# Data lines
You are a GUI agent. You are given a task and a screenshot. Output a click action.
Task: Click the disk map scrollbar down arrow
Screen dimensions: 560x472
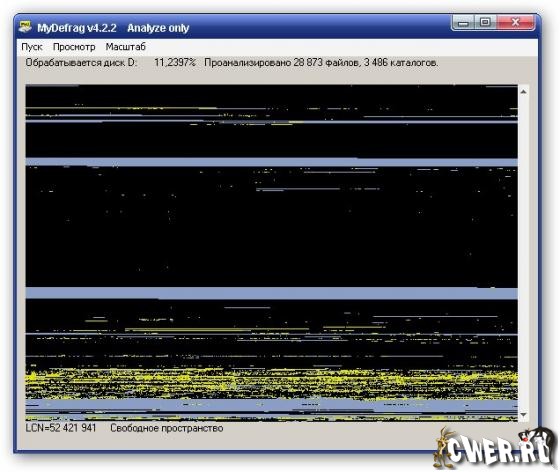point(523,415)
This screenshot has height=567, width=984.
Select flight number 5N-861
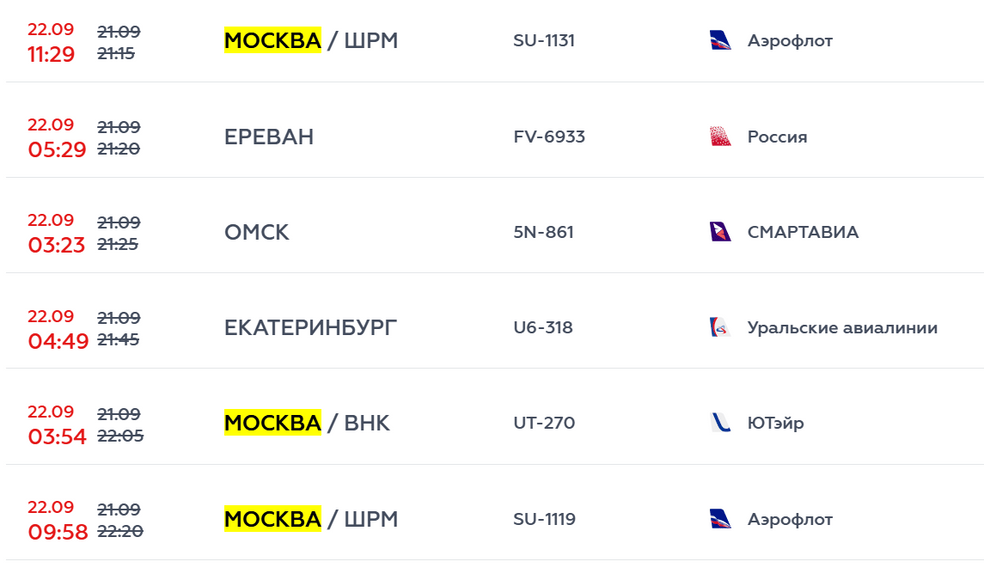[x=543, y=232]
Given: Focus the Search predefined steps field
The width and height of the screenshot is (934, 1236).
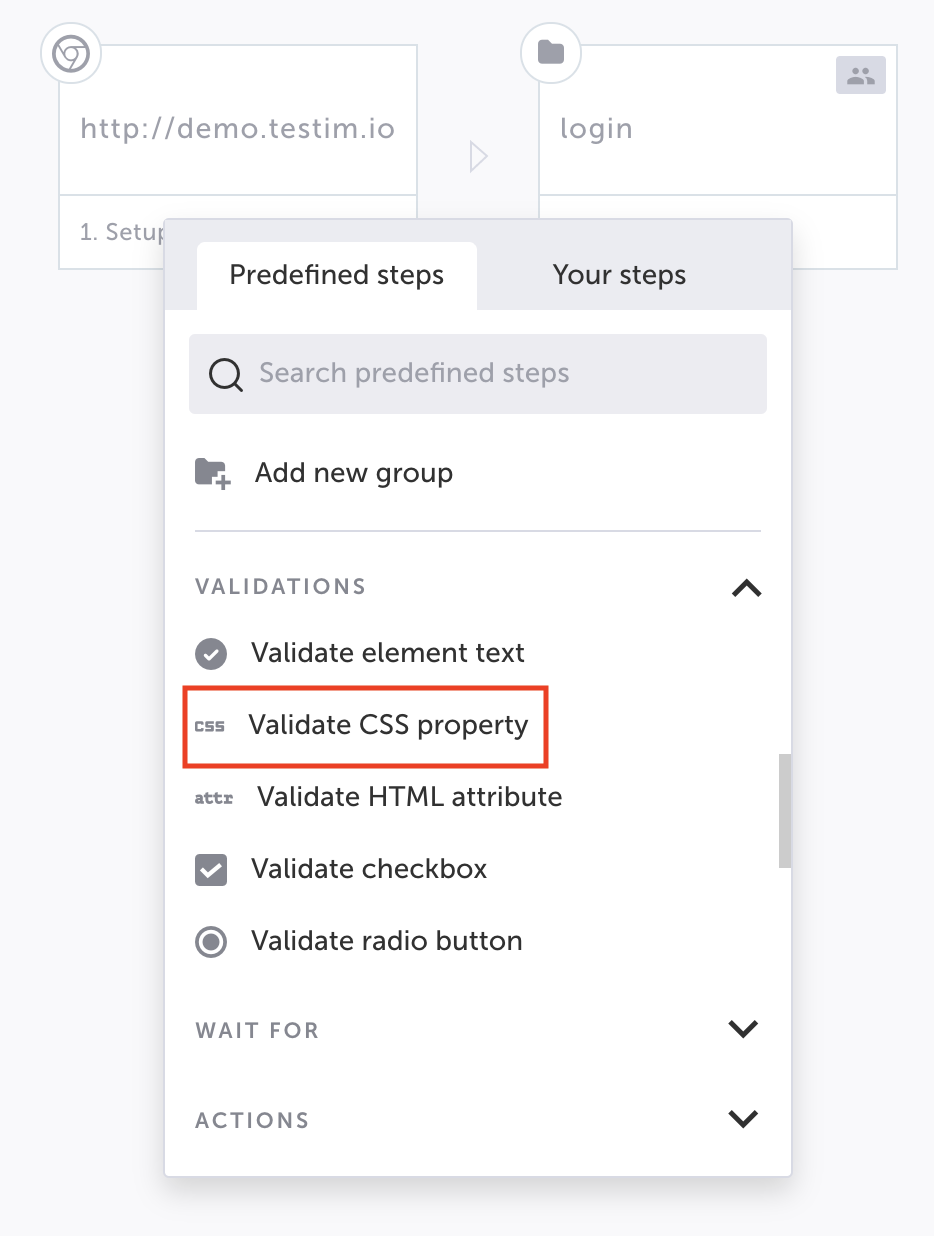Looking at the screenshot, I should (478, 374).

...

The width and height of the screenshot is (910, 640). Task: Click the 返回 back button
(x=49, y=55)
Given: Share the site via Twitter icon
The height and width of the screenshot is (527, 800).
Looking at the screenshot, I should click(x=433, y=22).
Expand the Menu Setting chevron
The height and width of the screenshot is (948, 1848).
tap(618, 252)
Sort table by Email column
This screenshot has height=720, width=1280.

---

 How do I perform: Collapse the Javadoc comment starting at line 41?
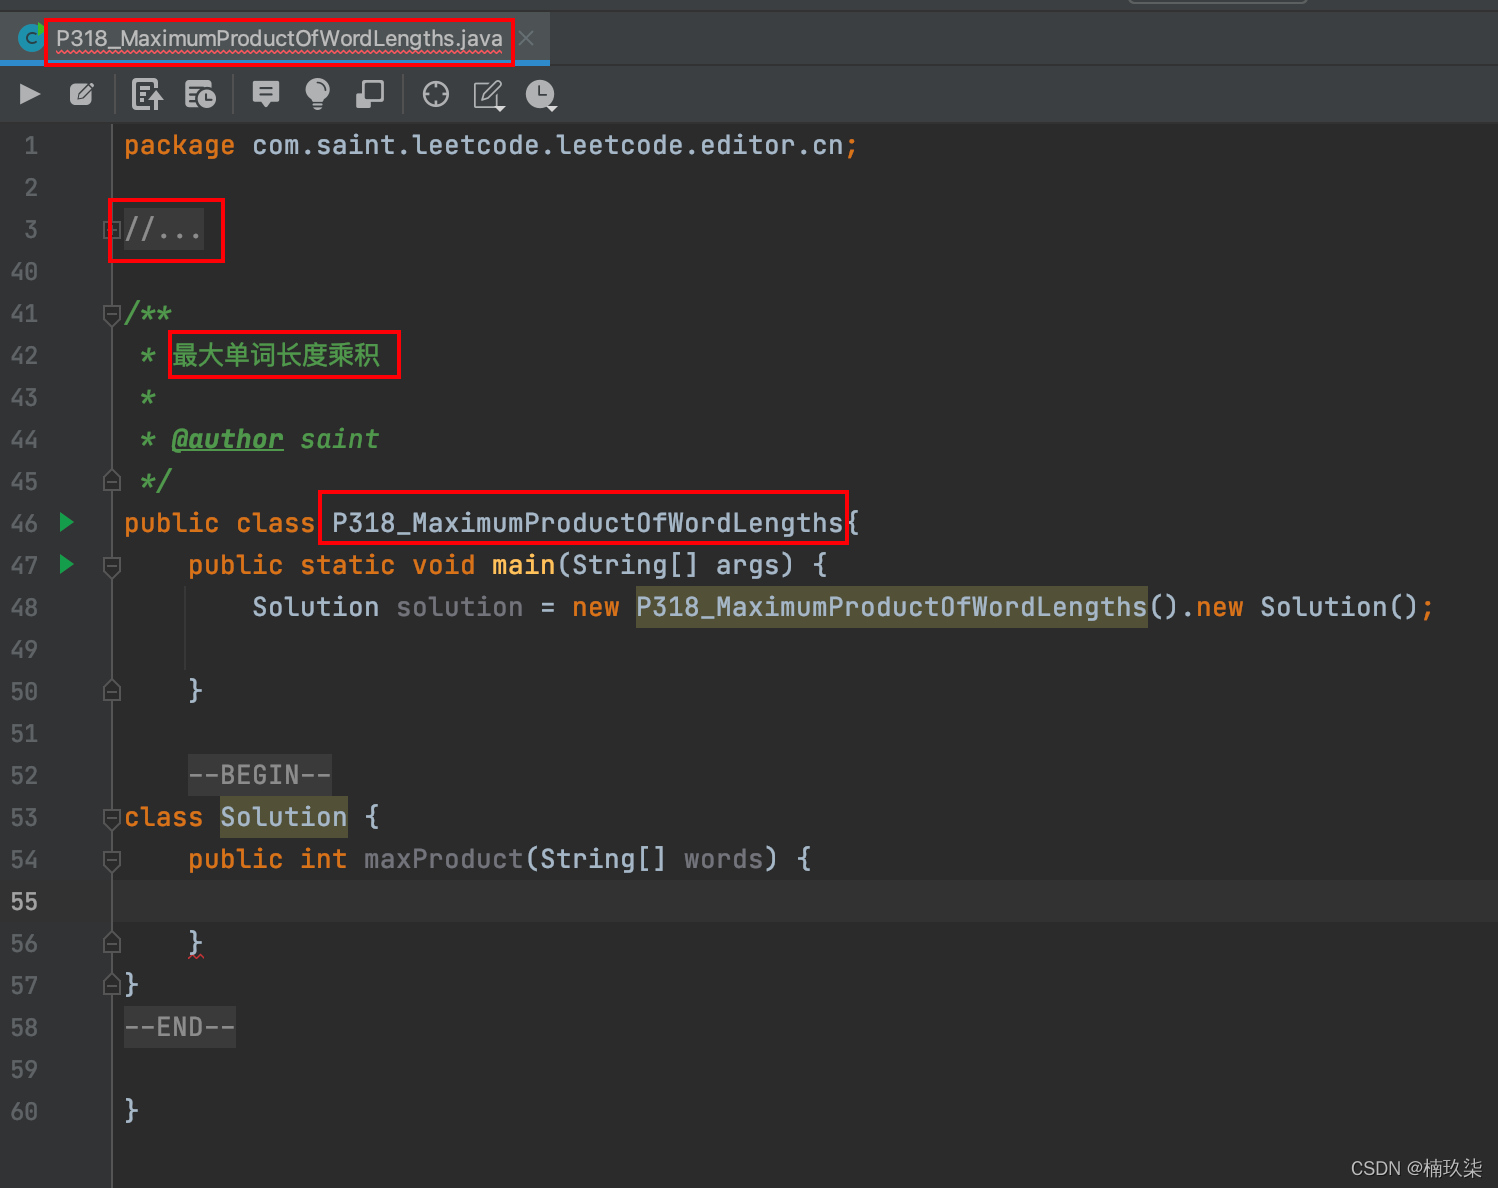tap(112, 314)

# Job
In the data, begin at the line that has "Given: Focus the" and stop after the line that has "Looking at the screenshot, I should (478, 374).". Write those lines out again with "predefined" switched to "custom", keep everything else unchanged, and leave the pictures out of your answer.

# Worked answer
Given: Focus the Search custom steps field
The width and height of the screenshot is (934, 1236).
Looking at the screenshot, I should (478, 374).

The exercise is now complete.